Hindsight’s 10 small LLMs — re-run on Mazemaker

Hindsight evaluated ten small open-source LLMs against a structured JSON-output protocol; all ten scored 0/N. The published result describes JSON-schema conformance, not retrieval quality. We ran the same ten models on the same haystack with plain-text prompting through Mazemaker: 188/200 = 94.0%.


The original evaluation

Hindsight published a benchmark where ten small open-source LLMs — from gemma3:270m through llama3.2:latest — were prompted with structured JSON output schemas. None produced a parseable conforming response. The published note tags each as not viable for the protocol as tested.

The reported failure mode was structured-output conformance: the models would attempt an answer in prose, but the JSON validator rejected the shape. That’s a useful finding about small-model schema-following — and a different question from can the system retrieve the fact that answers the question, and can the model use it once retrieved. The two questions deserve separate benches.

Our run

Same 10 models. Same haystack synthetic_v1 (n=20, hash b1e2de77fabe79a9). Same retrieval k=10, top-5 to prompt. The only change: we asked in plain English. Mazemaker fetched the relevant memories; the model wrote the answer in a sentence; we scored on substring match against the gold span.

ModelHindsightMazemaker (ColBERT @ 1.5)Recall p50JSON leaksErrors
gemma3:1b0/N19/20 = 95%0.45 s00
gemma3:12b0/N20/20 = 100%0.38 s00
gemma3:270m0/N18/20 = 90%0.40 s00
qwen2.5:0.5b0/N18/20 = 90%0.37 s00
qwen2.5:3b0/N19/20 = 95%0.38 s00
smollm2:1.7b0/N20/20 = 100%0.38 s00
deepseek-r1:1.5b0/N15/20 = 75%0.37 s00
granite3.1-dense:2b0/N20/20 = 100%0.36 s00
llama3.2:latest0/N19/20 = 95%0.41 s00
ministral-3:3b0/N20/20 = 100%0.36 s00
TOTAL188 / 200 = 94.0%

What this measures

This bench measures retrieval — can the system surface the fact that answers the question, then can the model use it. The original Hindsight evaluation measures something useful but different: whether a small open-source model can reliably produce a JSON object that validates against a given schema. Both are valid engineering questions, on the same models, with very different signals.

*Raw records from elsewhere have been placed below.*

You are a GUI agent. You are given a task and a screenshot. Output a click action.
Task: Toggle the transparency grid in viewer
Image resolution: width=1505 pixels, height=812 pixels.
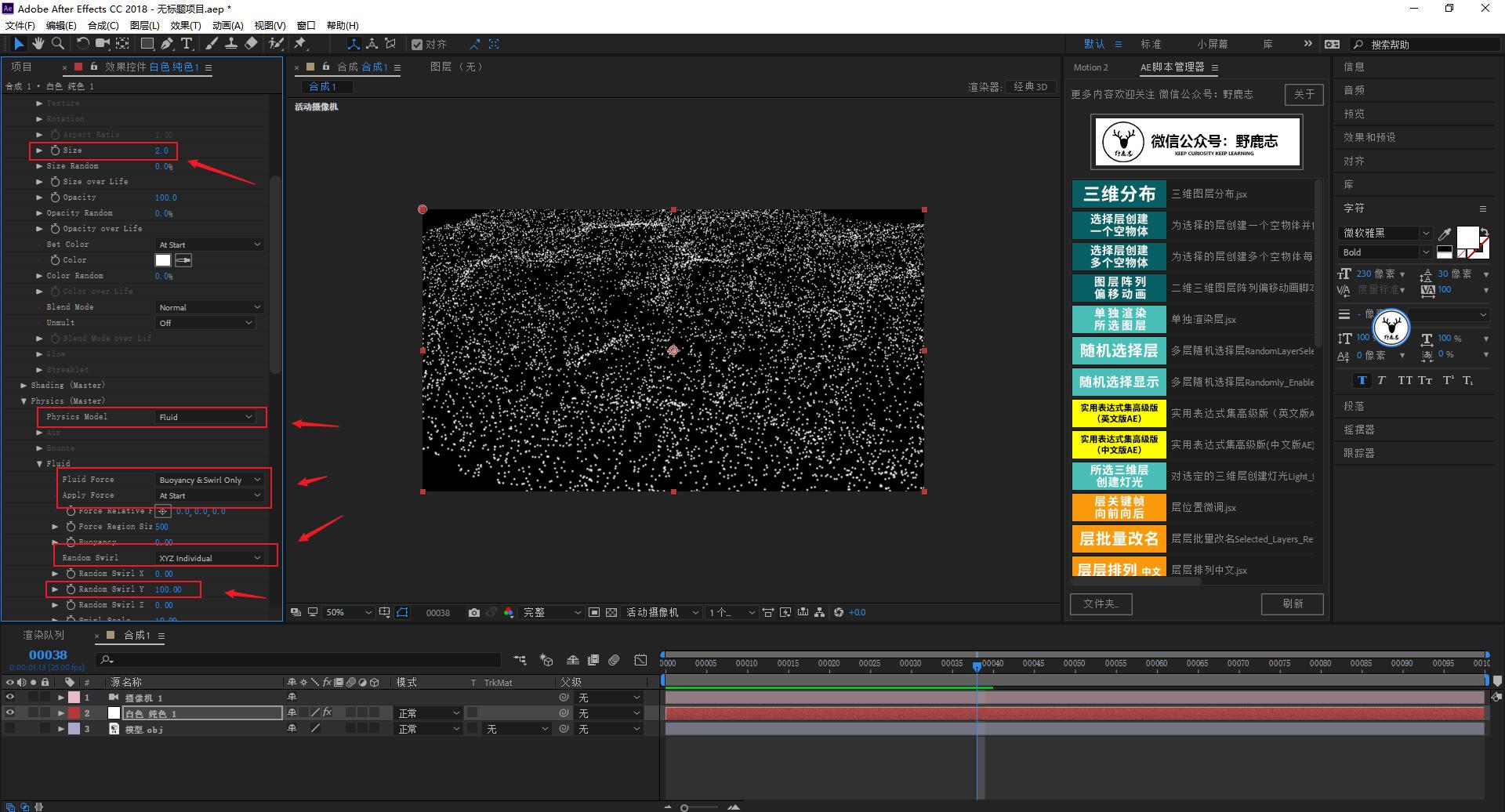611,612
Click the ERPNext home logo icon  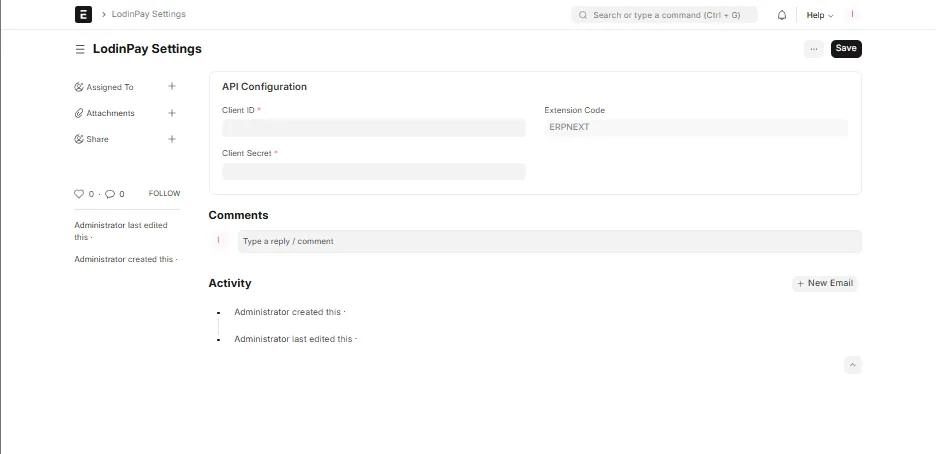pos(83,15)
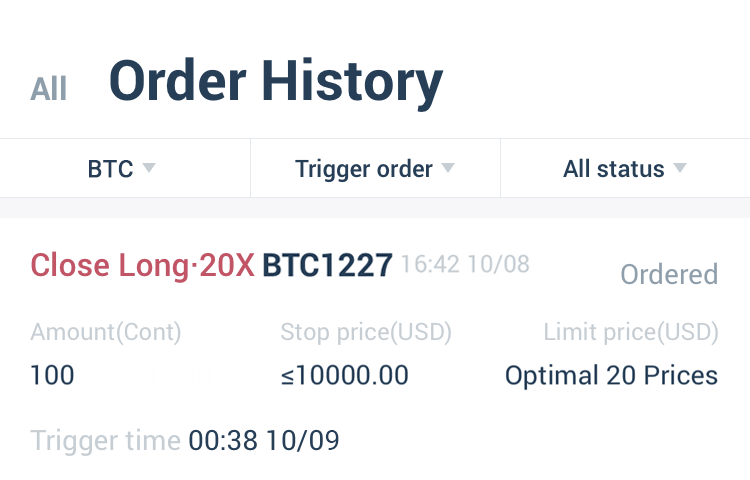Click the Trigger time label
750x480 pixels.
(105, 441)
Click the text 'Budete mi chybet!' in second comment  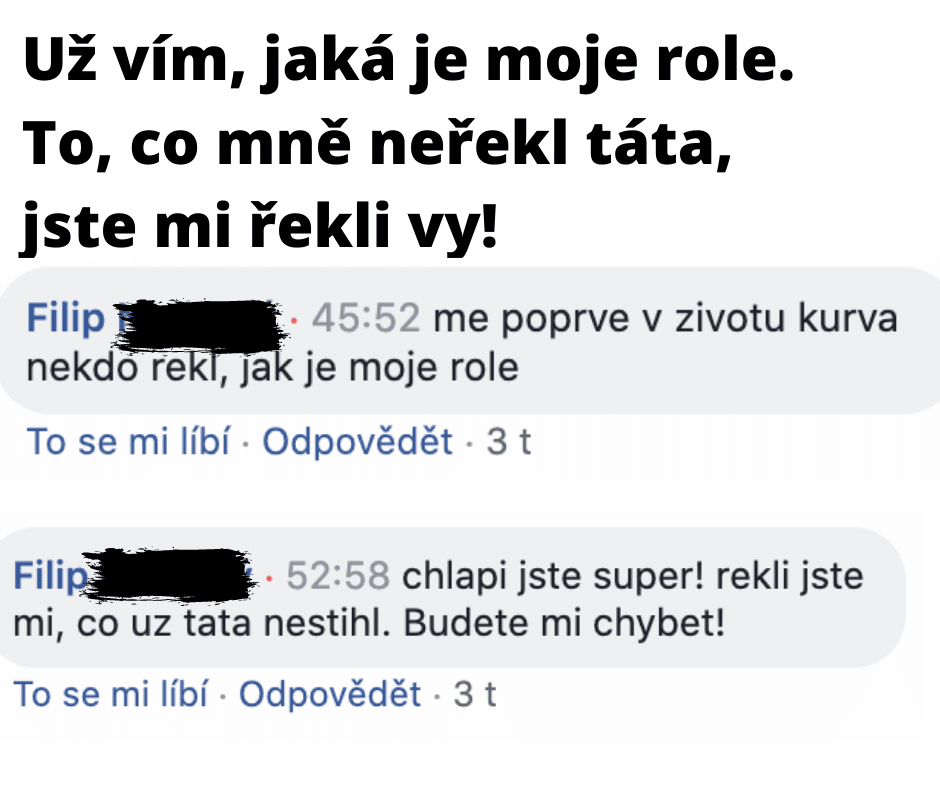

Reading the two numbers side-by-side: 0/N (JSON-schema conformance, original protocol) vs 188/200 (substring-match on the gold span, this protocol). The 270M-parameter model that scored 0/N for JSON output scored 18/20 = 90% for retrieval-then-prose. That delta is the point of running both.

Reproduce

git clone https://github.com/itsXactlY/mazemaker.git
cd mazemaker
python benchmarks/external/comparison_bench.py \
  --models gemma3:1b,gemma3:12b,gemma3:270m,qwen2.5:0.5b,qwen2.5:3b,\
smollm2:1.7b,deepseek-r1:1.5b,granite3.1-dense:2b,llama3.2:latest,ministral-3:3b \
  --dataset synthetic_v1 \
  --enable-colbert --colbert-weight 1.5 \
  --recall-mode advanced --rerank \
  --output results/my-run.json

~12 minutes on 16 GB VRAM. If your numbers differ, please open an issue with your environment + the result JSON.


Honest caveats

  1. Dataset is synthetic and small (20 questions × 10 models = 200 trials). Variance band is ±2–3 questions per model. Treat sub-5-point gaps as noise.
  2. Hindsight’s own benchmark may not have been intended as a memory-engine benchmark; we’re re-purposing it. The question this page answers is "would those 10 models be useful for memory tasks if you stopped gating on JSON?" — not "is Hindsight a bad benchmark?".
  3. Substring-match judging admits false positives if the gold string is a common phrase. We hand-spot-checked the high-scorers; the JSON has the per-question rows for any reader to spot-check independently.